— Start TEXT PROVIDED —
This is the mail archive of the
cygwin-apps
mailing list for the Cygwin project.
Re: [64 bit] relocation truncated to fit: R_X86_64_PC32
- From: Corinna Vinschen <corinna-cygwin at cygwin dot com>
- To: cygwin-apps at cygwin dot com
- Date: Mon, 27 May 2013 11:34:51 +0200
- Subject: Re: [64 bit] relocation truncated to fit: R_X86_64_PC32
- References: <51A1AE43 dot 3070506 at gmail dot com>
- Reply-to: cygwin-apps at cygwin dot com
On May 26 08:40, marco atzeri wrote:
> trying to build octave I hit:
>
> libtool: link: g++ -shared -nostdlib
> /usr/lib/gcc/x86_64-pc-cygwin/4.8.0/crtbegin.o
> .libs/liboctinterp.la.lnkscript
> -L/pub/devel/octave/octave-3.6.4-1/build/libcruft/.libs
> -L/usr/local/lib ../liboctave/.libs/liboctave.dll.a
> /pub/devel/octave/octave-3.6.4-1/build/libcruft/.libs/libcruft.dll.a
> -lcholmod -lumfpack -lamd -lcamd -lcolamd -lccolamd -lcxsparse
> -larpack -lqrupdate -lfftw3 -lfftw3f -l readline
> -lncurses -lpcre ../libcruft/.libs/libcruft.dll.a -llapack -lblas
> -lgfortran -lquadmath -lhdf5 -lz -lX11
> -L/usr/lib/gcc/x86_64-pc-cygwin/4.8.0
> -L/usr/lib/gcc/x86_64-pc-cygwin/4.8.0/../../..
> /../x86_64-pc-cygwin/lib/../lib
> -L/usr/lib/gcc/x86_64-pc-cygwin/4.8.0/../../../../lib -L/lib/../lib
> -L/usr/lib/../lib -L/usr/lib/gcc/x86_64-pc-cygwin/4.8.0/../../../../x86_64-pc-cygwin/lib
> -L/usr/lib/gcc/x86_64-pc-cygwin/4.8.0/../../.. -lstdc++ -lgcc_s
> -lgcc -lcygwin -ladvapi32 -lshell32 -luser32 -lkernel32 -lgcc_s
> -lgcc /usr/lib/gcc/x86_64-pc-cygwin/4.8.0/crtend.o -O2 -O2 -O2
> -Wl,-no-undefined -o .libs/cygoctinterp-1.dll
> -Wl,--enable-auto-image-base -Xlinker --out-implib -Xlinker
> .libs/liboctinterp.dll.a
> mv DLD-FUNCTIONS/PKG_ADD-t DLD-FUNCTIONS/PKG_ADD
>
> .libs/liboctinterp_la-ov-int16.o:ov-int16.cc:(.rdata+0x24):
> relocation truncated to fit: R_X86_64_PC32 against `.text$_ZNK19octave_int16_scalar3mapEN17octave_base_value14unary_mapper_tE'
This is the same problem as Yaakov reported in
http://cygwin.com/ml/cygwin-developers/2013-04/msg00055.html
> looking at gcc "3.17.16 Intel 386 and AMD x86-64 Options"
— End TEXT PROVIDED —
— Start GIVEN RECORDS —
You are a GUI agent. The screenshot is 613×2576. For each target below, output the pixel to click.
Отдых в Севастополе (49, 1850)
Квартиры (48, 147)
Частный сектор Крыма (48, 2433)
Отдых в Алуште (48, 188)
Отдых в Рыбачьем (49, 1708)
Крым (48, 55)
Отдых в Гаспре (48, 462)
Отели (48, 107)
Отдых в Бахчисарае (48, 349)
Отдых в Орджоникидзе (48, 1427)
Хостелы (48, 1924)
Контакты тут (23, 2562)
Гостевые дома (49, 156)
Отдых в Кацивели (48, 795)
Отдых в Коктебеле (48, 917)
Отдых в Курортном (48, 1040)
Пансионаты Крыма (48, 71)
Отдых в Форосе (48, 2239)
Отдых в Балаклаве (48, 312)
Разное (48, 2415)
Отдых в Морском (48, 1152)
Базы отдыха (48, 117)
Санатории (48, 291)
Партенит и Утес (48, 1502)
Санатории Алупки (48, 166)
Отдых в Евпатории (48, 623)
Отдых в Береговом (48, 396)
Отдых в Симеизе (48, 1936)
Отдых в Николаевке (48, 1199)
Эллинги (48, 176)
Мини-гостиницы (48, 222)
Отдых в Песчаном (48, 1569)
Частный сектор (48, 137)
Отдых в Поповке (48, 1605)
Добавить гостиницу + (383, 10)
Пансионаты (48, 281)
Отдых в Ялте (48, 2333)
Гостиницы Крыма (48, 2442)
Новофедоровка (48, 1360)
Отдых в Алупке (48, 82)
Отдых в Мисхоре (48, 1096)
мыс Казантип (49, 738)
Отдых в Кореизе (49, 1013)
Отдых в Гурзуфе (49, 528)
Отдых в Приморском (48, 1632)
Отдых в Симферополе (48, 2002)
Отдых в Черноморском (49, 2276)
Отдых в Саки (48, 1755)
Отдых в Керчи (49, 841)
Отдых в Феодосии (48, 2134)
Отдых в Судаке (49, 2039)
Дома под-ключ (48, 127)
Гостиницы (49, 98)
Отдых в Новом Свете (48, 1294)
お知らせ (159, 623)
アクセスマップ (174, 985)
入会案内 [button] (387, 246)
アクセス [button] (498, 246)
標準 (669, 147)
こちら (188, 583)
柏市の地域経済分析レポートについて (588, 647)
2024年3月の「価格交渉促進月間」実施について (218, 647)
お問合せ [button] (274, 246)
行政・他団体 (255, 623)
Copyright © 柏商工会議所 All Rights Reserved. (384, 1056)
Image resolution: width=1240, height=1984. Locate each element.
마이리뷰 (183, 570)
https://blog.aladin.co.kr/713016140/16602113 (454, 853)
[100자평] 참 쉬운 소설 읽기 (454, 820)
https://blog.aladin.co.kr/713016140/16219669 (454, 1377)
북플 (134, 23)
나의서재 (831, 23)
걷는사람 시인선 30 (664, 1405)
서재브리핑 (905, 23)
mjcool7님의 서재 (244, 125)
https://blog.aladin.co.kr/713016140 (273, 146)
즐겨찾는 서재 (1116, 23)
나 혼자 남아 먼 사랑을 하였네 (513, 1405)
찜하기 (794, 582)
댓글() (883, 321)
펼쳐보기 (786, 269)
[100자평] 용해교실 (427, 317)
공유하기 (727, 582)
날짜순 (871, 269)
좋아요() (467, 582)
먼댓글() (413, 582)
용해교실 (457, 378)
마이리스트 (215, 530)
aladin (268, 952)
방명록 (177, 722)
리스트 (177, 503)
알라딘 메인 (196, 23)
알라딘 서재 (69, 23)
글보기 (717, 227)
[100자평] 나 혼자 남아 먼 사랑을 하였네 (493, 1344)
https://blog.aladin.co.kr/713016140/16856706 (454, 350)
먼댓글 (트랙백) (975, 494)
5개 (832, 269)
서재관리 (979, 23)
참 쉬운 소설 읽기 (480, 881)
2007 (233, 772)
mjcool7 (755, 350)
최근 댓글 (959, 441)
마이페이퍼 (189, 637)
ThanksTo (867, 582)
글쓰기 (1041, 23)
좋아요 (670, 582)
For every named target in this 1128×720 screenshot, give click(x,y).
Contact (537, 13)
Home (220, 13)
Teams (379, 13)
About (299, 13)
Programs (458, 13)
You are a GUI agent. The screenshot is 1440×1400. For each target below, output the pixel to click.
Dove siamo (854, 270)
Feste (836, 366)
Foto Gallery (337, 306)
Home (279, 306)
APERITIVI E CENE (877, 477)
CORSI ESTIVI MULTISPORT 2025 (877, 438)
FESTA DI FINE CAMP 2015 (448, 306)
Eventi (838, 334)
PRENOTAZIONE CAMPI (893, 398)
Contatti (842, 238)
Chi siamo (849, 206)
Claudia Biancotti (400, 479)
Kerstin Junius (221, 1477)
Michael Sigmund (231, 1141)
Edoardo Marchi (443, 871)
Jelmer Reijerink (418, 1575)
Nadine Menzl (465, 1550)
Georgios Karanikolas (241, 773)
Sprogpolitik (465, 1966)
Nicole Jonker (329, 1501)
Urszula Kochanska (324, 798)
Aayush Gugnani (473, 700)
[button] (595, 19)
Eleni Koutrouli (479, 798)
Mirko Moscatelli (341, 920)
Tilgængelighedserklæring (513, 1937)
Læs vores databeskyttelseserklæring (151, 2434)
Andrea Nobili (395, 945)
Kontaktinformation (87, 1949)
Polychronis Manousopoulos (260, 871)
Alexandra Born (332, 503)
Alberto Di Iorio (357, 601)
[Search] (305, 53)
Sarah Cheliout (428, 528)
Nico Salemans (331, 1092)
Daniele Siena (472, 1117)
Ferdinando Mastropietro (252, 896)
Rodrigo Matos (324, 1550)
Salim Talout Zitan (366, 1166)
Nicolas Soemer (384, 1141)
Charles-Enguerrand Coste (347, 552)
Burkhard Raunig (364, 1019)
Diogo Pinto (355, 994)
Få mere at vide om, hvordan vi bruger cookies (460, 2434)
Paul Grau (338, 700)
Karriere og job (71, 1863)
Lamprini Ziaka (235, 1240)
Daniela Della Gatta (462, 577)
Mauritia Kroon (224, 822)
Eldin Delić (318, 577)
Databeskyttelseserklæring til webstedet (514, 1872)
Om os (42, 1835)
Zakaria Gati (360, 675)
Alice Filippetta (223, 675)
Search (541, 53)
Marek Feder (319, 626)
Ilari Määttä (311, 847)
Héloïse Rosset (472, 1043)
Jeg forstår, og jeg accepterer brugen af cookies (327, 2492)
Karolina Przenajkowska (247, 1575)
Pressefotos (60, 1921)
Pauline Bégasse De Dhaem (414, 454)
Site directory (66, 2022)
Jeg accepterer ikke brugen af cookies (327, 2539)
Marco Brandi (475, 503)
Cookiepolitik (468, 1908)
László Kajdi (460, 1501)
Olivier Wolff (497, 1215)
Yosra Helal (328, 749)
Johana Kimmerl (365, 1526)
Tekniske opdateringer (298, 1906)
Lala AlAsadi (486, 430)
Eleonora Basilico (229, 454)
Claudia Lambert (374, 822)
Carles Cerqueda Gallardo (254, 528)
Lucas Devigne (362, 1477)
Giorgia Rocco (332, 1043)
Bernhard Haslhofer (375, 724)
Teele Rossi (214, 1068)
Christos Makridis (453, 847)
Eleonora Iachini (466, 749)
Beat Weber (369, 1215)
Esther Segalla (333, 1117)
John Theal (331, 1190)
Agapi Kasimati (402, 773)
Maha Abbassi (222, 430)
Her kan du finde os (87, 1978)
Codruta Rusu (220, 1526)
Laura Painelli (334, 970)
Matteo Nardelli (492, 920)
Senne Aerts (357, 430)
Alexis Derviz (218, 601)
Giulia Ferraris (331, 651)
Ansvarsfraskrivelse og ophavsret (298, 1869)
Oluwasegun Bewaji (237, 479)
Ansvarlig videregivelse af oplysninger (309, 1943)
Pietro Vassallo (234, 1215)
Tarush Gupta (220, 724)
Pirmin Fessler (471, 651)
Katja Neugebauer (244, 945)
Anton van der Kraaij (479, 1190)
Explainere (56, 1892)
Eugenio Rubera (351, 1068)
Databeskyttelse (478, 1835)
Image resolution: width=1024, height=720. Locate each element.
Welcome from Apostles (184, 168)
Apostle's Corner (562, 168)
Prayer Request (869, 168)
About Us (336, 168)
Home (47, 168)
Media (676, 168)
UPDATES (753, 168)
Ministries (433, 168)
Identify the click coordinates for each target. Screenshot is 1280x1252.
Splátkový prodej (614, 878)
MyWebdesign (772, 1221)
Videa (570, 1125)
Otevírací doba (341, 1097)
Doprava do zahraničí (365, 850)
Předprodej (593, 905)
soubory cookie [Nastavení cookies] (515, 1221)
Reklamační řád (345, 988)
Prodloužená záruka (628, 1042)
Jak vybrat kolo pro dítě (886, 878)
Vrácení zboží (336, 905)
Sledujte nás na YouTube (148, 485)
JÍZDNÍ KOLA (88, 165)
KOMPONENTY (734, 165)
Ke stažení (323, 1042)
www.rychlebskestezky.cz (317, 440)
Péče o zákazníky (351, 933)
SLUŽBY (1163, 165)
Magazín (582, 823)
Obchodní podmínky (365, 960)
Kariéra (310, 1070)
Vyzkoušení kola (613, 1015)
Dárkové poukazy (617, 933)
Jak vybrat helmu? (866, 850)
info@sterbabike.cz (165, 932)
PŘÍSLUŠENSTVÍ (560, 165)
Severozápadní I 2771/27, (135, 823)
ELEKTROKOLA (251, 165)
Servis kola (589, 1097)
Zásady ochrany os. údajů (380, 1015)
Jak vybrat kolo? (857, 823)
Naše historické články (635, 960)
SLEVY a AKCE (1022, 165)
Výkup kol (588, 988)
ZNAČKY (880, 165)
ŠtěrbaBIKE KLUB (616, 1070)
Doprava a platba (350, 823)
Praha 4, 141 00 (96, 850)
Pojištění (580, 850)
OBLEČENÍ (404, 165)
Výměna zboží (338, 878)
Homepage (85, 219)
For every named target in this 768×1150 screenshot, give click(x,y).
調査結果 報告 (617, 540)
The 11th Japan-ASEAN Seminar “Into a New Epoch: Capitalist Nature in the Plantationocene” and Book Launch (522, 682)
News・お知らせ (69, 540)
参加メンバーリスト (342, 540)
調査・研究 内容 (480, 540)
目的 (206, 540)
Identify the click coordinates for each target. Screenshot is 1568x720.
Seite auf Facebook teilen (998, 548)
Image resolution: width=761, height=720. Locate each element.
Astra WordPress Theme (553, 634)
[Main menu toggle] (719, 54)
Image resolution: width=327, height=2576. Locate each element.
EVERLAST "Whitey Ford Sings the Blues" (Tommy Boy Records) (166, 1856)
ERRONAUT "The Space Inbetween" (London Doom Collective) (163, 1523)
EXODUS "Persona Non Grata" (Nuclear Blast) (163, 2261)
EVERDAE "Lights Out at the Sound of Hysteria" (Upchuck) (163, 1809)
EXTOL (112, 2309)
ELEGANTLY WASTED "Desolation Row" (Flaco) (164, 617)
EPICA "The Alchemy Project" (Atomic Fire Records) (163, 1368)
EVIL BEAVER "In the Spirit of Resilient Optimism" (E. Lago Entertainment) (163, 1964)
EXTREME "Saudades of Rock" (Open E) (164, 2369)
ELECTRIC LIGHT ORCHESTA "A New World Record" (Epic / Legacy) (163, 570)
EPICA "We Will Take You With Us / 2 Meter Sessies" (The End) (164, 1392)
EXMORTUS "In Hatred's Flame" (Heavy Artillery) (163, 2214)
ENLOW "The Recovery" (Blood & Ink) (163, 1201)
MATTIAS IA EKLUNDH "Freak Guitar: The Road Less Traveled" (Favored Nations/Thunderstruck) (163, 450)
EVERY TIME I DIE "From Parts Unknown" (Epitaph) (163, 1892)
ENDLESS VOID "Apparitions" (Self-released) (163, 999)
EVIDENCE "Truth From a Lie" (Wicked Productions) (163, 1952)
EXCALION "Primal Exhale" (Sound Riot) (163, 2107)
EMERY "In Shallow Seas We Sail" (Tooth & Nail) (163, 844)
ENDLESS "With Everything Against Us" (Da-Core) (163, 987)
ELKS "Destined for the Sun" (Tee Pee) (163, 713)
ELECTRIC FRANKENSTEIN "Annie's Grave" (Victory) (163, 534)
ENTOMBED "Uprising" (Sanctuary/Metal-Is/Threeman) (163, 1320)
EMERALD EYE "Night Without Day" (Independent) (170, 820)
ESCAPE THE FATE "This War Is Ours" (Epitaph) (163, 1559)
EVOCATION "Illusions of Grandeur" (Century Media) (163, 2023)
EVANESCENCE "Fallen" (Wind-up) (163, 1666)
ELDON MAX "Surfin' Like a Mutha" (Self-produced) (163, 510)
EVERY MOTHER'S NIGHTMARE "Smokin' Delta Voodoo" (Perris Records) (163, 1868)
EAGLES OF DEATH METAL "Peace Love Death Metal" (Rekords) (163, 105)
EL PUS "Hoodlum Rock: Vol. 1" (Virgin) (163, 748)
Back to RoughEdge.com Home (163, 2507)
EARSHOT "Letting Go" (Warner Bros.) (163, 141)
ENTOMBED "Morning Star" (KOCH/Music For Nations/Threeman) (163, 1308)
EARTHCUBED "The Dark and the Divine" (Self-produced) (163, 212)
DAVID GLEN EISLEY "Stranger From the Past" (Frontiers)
— End GIVEN RECORDS —
*EXERCISE REQUIREMENTS*.
- a) Format the stretch of the records from the line containing "Частный сектор (48, 137)" through the line containing "걷는사람 시인선 30 (664, 1405)" as a numbered list, omitting any blank lines.
- b) Resume the Cygwin mailing list post from where it stops.

*RESULTS IN ORDER*.
- a)
1. Частный сектор (48, 137)
2. Отдых в Поповке (48, 1605)
3. Добавить гостиницу + (383, 10)
4. Пансионаты (48, 281)
5. Отдых в Ялте (48, 2333)
6. Гостиницы Крыма (48, 2442)
7. Новофедоровка (48, 1360)
8. Отдых в Алупке (48, 82)
9. Отдых в Мисхоре (48, 1096)
10. мыс Казантип (49, 738)
11. Отдых в Кореизе (49, 1013)
12. Отдых в Гурзуфе (49, 528)
13. Отдых в Приморском (48, 1632)
14. Отдых в Симферополе (48, 2002)
15. Отдых в Черноморском (49, 2276)
16. Отдых в Саки (48, 1755)
17. Отдых в Керчи (49, 841)
18. Отдых в Феодосии (48, 2134)
19. Отдых в Судаке (49, 2039)
20. Дома под-ключ (48, 127)
21. Гостиницы (49, 98)
22. Отдых в Новом Свете (48, 1294)
23. お知らせ (159, 623)
24. アクセスマップ (174, 985)
25. 入会案内 [button] (387, 246)
26. アクセス [button] (498, 246)
27. 標準 (669, 147)
28. こちら (188, 583)
29. 柏市の地域経済分析レポートについて (588, 647)
30. 2024年3月の「価格交渉促進月間」実施について (218, 647)
31. お問合せ [button] (274, 246)
32. 行政・他団体 (255, 623)
33. Copyright © 柏商工会議所 All Rights Reserved. (384, 1056)
34. Image resolution: width=1240, height=1984. Locate each element.
35. 마이리뷰 (183, 570)
36. https://blog.aladin.co.kr/713016140/16602113 (454, 853)
37. [100자평] 참 쉬운 소설 읽기 (454, 820)
38. https://blog.aladin.co.kr/713016140/16219669 (454, 1377)
39. 북플 (134, 23)
40. 나의서재 (831, 23)
41. 걷는사람 시인선 30 (664, 1405)

- b)
>
> ----------------------------------------------------------------
> `-mcmodel=small'
> Generate code for the small code model: the program and its
> symbols must be linked in the lower 2 GB of the address space.
> Pointers are 64 bits. Programs can be statically or dynamically
> linked. This is the default code model.
>
> `-mcmodel=kernel'
> Generate code for the kernel code model. The kernel runs in the
> negative 2 GB of the address space. This model has to be used for
> Linux kernel code.
>
> `-mcmodel=medium'
> Generate code for the medium model: the program is linked in the
> lower 2 GB of the address space. Small symbols are also placed
> there. Symbols with sizes larger than `-mlarge-data-threshold'
> are put into large data or BSS sections and can be located above
> 2GB. Programs can be statically or dynamically linked.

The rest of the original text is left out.